* **About this exercise**
For the records below, print every one exactly, with nothing dropped.

* **Input data**
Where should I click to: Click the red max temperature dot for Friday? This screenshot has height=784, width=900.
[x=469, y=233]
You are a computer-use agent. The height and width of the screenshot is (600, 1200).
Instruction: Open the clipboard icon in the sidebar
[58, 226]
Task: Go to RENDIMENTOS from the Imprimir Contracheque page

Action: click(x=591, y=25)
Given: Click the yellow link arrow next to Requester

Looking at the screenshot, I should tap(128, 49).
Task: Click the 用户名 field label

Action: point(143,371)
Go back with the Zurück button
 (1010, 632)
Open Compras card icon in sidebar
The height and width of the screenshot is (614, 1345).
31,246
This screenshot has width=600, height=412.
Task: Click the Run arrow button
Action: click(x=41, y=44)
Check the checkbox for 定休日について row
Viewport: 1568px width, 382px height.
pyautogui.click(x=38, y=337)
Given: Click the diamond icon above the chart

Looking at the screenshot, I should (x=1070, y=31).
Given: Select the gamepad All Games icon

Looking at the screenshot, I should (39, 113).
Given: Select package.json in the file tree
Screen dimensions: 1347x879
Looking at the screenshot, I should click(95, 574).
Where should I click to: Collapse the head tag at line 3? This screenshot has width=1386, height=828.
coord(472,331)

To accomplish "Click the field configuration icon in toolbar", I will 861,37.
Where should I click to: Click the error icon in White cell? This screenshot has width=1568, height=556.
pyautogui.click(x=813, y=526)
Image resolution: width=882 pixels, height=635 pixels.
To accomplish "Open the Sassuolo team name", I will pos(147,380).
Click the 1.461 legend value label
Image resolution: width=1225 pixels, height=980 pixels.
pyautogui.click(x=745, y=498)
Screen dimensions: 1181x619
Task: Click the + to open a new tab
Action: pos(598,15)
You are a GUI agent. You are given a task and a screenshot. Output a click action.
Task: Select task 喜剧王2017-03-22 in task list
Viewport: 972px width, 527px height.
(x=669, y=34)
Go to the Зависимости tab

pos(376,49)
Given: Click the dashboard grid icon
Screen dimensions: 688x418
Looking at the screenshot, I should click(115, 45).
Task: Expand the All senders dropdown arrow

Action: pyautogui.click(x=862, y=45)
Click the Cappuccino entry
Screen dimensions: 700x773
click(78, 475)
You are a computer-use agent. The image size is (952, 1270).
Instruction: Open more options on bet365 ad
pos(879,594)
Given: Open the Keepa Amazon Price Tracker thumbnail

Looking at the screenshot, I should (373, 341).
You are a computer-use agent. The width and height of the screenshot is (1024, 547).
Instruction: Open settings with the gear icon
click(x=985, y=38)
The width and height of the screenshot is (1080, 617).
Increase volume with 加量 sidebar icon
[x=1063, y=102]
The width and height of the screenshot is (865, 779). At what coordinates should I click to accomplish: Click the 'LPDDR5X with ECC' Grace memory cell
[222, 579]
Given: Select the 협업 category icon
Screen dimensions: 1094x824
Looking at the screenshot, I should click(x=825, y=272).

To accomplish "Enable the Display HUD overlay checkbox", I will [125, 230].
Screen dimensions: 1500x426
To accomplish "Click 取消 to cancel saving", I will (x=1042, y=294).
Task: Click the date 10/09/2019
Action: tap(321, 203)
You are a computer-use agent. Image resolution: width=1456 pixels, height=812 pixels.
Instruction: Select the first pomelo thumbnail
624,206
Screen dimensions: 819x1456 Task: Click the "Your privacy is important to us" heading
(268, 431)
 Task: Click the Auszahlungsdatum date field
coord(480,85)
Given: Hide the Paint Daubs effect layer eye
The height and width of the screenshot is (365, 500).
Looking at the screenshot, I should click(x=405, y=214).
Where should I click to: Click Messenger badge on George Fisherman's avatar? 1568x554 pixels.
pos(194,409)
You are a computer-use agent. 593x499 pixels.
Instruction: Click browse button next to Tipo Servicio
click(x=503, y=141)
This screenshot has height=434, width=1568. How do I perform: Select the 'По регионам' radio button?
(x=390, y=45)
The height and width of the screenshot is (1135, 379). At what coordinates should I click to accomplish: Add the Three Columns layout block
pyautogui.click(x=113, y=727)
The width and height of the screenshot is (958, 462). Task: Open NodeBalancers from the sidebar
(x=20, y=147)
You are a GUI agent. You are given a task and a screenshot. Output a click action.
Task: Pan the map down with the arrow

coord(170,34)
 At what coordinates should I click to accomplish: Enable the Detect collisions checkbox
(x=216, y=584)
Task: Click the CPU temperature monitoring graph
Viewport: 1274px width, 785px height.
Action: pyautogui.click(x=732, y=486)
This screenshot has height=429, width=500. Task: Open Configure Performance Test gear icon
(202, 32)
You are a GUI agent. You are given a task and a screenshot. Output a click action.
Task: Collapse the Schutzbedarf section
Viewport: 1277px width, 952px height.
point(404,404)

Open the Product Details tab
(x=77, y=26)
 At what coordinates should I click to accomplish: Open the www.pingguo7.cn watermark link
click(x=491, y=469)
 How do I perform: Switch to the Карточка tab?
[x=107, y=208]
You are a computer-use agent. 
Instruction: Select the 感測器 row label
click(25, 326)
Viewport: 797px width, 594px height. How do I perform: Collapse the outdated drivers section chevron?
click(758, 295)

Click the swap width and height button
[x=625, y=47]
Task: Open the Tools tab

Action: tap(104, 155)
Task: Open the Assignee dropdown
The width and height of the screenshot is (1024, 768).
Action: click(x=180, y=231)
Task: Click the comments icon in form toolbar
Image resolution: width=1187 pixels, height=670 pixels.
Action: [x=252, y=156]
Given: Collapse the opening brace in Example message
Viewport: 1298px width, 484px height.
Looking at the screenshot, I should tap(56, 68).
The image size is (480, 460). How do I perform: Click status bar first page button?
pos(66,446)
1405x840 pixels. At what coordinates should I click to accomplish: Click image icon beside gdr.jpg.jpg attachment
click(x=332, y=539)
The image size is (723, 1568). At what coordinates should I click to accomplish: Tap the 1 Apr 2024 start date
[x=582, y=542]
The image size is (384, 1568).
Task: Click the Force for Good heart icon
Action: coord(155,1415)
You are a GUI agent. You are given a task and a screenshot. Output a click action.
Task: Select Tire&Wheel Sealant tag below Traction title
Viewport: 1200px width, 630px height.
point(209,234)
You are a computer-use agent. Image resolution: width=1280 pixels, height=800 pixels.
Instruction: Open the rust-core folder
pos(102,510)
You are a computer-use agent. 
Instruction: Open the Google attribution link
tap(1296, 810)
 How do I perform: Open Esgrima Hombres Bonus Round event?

* **Solution**
Where should I click to: Click the red max temperature dot for Friday? This screenshot has height=784, width=900.
[x=469, y=233]
You are a computer-use agent. The height and width of the screenshot is (600, 1200).
Instruction: Open the clipboard icon in the sidebar
[58, 226]
Task: Go to RENDIMENTOS from the Imprimir Contracheque page

Action: click(x=591, y=25)
Given: Click the yellow link arrow next to Requester

Looking at the screenshot, I should tap(128, 49).
Task: Click the 用户名 field label

Action: point(143,371)
Go back with the Zurück button
 (1010, 632)
Open Compras card icon in sidebar
The height and width of the screenshot is (614, 1345).
31,246
This screenshot has width=600, height=412.
Task: Click the Run arrow button
Action: click(x=41, y=44)
Check the checkbox for 定休日について row
Viewport: 1568px width, 382px height.
pyautogui.click(x=38, y=337)
Given: Click the diamond icon above the chart

Looking at the screenshot, I should (x=1070, y=31).
Given: Select the gamepad All Games icon

Looking at the screenshot, I should (39, 113).
Given: Select package.json in the file tree
Screen dimensions: 1347x879
Looking at the screenshot, I should click(95, 574).
Where should I click to: Collapse the head tag at line 3? This screenshot has width=1386, height=828.
coord(472,331)

To accomplish "Click the field configuration icon in toolbar", I will 861,37.
Where should I click to: Click the error icon in White cell? This screenshot has width=1568, height=556.
pyautogui.click(x=813, y=526)
Image resolution: width=882 pixels, height=635 pixels.
To accomplish "Open the Sassuolo team name", I will pos(147,380).
Click the 1.461 legend value label
Image resolution: width=1225 pixels, height=980 pixels.
pyautogui.click(x=745, y=498)
Screen dimensions: 1181x619
Task: Click the + to open a new tab
Action: pos(598,15)
You are a GUI agent. You are given a task and a screenshot. Output a click action.
Task: Select task 喜剧王2017-03-22 in task list
Viewport: 972px width, 527px height.
(x=669, y=34)
Go to the Зависимости tab

pos(376,49)
Given: Click the dashboard grid icon
Screen dimensions: 688x418
Looking at the screenshot, I should click(115, 45).
Task: Expand the All senders dropdown arrow

Action: pyautogui.click(x=862, y=45)
Click the Cappuccino entry
Screen dimensions: 700x773
click(78, 475)
You are a computer-use agent. The image size is (952, 1270).
Instruction: Open more options on bet365 ad
pos(879,594)
Given: Open the Keepa Amazon Price Tracker thumbnail

Looking at the screenshot, I should (373, 341).
You are a computer-use agent. The width and height of the screenshot is (1024, 547).
Instruction: Open settings with the gear icon
click(x=985, y=38)
The width and height of the screenshot is (1080, 617).
Increase volume with 加量 sidebar icon
[x=1063, y=102]
The width and height of the screenshot is (865, 779). At what coordinates should I click to accomplish: Click the 'LPDDR5X with ECC' Grace memory cell
[222, 579]
Given: Select the 협업 category icon
Screen dimensions: 1094x824
Looking at the screenshot, I should click(x=825, y=272).

To accomplish "Enable the Display HUD overlay checkbox", I will [125, 230].
Screen dimensions: 1500x426
To accomplish "Click 取消 to cancel saving", I will (x=1042, y=294).
Task: Click the date 10/09/2019
Action: tap(321, 203)
You are a computer-use agent. Image resolution: width=1456 pixels, height=812 pixels.
Instruction: Select the first pomelo thumbnail
624,206
Screen dimensions: 819x1456 Task: Click the "Your privacy is important to us" heading
(268, 431)
 Task: Click the Auszahlungsdatum date field
coord(480,85)
Given: Hide the Paint Daubs effect layer eye
The height and width of the screenshot is (365, 500).
Looking at the screenshot, I should click(x=405, y=214).
Where should I click to: Click Messenger badge on George Fisherman's avatar? 1568x554 pixels.
pos(194,409)
You are a computer-use agent. 593x499 pixels.
Instruction: Click browse button next to Tipo Servicio
click(x=503, y=141)
This screenshot has height=434, width=1568. How do I perform: Select the 'По регионам' radio button?
(x=390, y=45)
The height and width of the screenshot is (1135, 379). At what coordinates should I click to accomplish: Add the Three Columns layout block
pyautogui.click(x=113, y=727)
The width and height of the screenshot is (958, 462). Task: Open NodeBalancers from the sidebar
(x=20, y=147)
You are a GUI agent. You are given a task and a screenshot. Output a click action.
Task: Pan the map down with the arrow

coord(170,34)
 At what coordinates should I click to accomplish: Enable the Detect collisions checkbox
(x=216, y=584)
Task: Click the CPU temperature monitoring graph
Viewport: 1274px width, 785px height.
Action: pyautogui.click(x=732, y=486)
This screenshot has height=429, width=500. Task: Open Configure Performance Test gear icon
(202, 32)
You are a GUI agent. You are given a task and a screenshot. Output a click action.
Task: Collapse the Schutzbedarf section
Viewport: 1277px width, 952px height.
point(404,404)

Open the Product Details tab
(x=77, y=26)
 At what coordinates should I click to accomplish: Open the www.pingguo7.cn watermark link
click(x=491, y=469)
 How do I perform: Switch to the Карточка tab?
[x=107, y=208]
You are a computer-use agent. 
Instruction: Select the 感測器 row label
click(25, 326)
Viewport: 797px width, 594px height. How do I perform: Collapse the outdated drivers section chevron?
click(758, 295)

Click the swap width and height button
[x=625, y=47]
Task: Open the Tools tab

Action: tap(104, 155)
Task: Open the Assignee dropdown
The width and height of the screenshot is (1024, 768).
Action: click(x=180, y=231)
Task: Click the comments icon in form toolbar
Image resolution: width=1187 pixels, height=670 pixels.
Action: [x=252, y=156]
Given: Collapse the opening brace in Example message
Viewport: 1298px width, 484px height.
Looking at the screenshot, I should tap(56, 68).
The image size is (480, 460). How do I perform: Click status bar first page button?
pos(66,446)
1405x840 pixels. At what coordinates should I click to accomplish: Click image icon beside gdr.jpg.jpg attachment
click(x=332, y=539)
The image size is (723, 1568). At what coordinates should I click to accomplish: Tap the 1 Apr 2024 start date
[x=582, y=542]
The image size is (384, 1568).
Task: Click the Force for Good heart icon
Action: coord(155,1415)
You are a GUI agent. You are given a task and a screenshot. Output a click action.
Task: Select Tire&Wheel Sealant tag below Traction title
Viewport: 1200px width, 630px height.
point(209,234)
You are a computer-use agent. Image resolution: width=1280 pixels, height=800 pixels.
Instruction: Open the rust-core folder
pos(102,510)
You are a computer-use agent. 
Instruction: Open the Google attribution link
tap(1296, 810)
 How do I perform: Open Esgrima Hombres Bonus Round event?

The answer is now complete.